Chellakutti is a 1987 Indian Tamil-language film directed by K. Natraj, written by R. Thyagarajan and R. K. Dharmaraj, and produced by Dhandayuthapani Films. The film stars Sarath Babu, Sujatha and Ravichandran, with Radha Ravi, V. Gopalakrishnan, Vennira Aadai Moorthy, Nalinikanth and Master Tinku in supporting roles. It was released on 21 October 1987.

== Plot ==

Vijay, a forest ranger, is wrongfully convicted for murder after opposing Gopal, a corrupt contractor who is abetted by DSP Rajesh and another forest ranger.

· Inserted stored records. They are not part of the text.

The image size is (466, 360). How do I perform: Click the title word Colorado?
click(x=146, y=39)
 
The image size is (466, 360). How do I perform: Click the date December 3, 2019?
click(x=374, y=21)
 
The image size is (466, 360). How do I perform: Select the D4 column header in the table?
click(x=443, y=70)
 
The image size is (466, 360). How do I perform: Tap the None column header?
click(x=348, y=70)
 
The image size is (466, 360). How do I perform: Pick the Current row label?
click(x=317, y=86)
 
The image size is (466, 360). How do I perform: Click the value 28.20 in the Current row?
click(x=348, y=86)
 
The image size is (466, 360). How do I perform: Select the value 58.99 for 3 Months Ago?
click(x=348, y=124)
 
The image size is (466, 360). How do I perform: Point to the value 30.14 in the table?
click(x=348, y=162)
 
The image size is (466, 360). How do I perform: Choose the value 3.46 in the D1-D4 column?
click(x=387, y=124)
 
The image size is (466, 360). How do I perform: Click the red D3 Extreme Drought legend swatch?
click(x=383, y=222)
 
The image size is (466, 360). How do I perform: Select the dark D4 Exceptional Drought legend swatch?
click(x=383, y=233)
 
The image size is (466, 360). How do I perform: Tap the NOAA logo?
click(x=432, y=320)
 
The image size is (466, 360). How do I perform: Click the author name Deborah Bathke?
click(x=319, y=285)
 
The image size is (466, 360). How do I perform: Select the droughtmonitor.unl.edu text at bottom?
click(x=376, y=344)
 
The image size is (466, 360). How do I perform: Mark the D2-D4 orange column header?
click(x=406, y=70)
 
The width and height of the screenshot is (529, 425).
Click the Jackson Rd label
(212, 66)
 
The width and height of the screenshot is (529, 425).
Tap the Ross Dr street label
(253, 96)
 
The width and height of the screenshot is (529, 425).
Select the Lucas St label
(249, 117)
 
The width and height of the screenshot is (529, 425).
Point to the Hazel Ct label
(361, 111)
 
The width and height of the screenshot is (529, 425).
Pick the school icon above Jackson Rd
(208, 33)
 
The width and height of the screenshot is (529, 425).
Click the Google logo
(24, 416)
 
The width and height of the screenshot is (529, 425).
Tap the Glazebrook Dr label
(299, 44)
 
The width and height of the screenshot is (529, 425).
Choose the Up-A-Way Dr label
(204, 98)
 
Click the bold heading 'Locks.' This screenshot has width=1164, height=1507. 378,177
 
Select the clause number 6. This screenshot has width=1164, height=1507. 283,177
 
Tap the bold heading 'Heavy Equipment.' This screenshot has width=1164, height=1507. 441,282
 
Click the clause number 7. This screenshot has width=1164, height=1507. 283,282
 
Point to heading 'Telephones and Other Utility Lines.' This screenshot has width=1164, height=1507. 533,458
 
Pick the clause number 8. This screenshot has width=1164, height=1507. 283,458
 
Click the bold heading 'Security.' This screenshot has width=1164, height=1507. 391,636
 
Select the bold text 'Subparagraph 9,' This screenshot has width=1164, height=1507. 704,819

The ranger's wife and son are left to fend for themselves but have the support of a child elephant. The family moves to Madras with the elephant. Eventually, the corrupt men are punished.

== Soundtrack ==
The music was composed by Gangai Amaran.

Track listing
| No. | Title | Lyrics | Singer(s) | Length |
|---|---|---|---|---|
| 1. | "Chella Kutti Chinna Kutti Yaanai" | Gangai Amaran | K. S. Chithra | 4:50 |
| 2. | "Vaanam Paartha Vaazhapoove" | Pulamaipithan | P. Susheela, Gangai Amaran | 4:35 |
| 3. | "Kama Devanin Kadal Rani" | Na. Kamarasan | K. S. Chithra and chorus | 4:28 |
| 4. | "Thaayum Naane" | Muthulingam | K. S. Chithra | 4:44 |
| Total length: |  |  |  | 18:37 |

== Release and reception ==
Chellakutti was released on 21 October 1987. The Indian Express wrote that the film "portrays the goodness and gratefulness of an elephant, in a very anthropomorphic way", that children would appreciate the fact that the "elephant is seen through very human eyes" and the narrative "is spiced with glamorous dances, songs and fights". Jayamanmadhan of Kalki wrote that the film was too derivative from the films of Sandow M. M. A. Chinnappa Thevar, that Amaran's music had nothing special, and criticised the item number featuring Disco Shanti.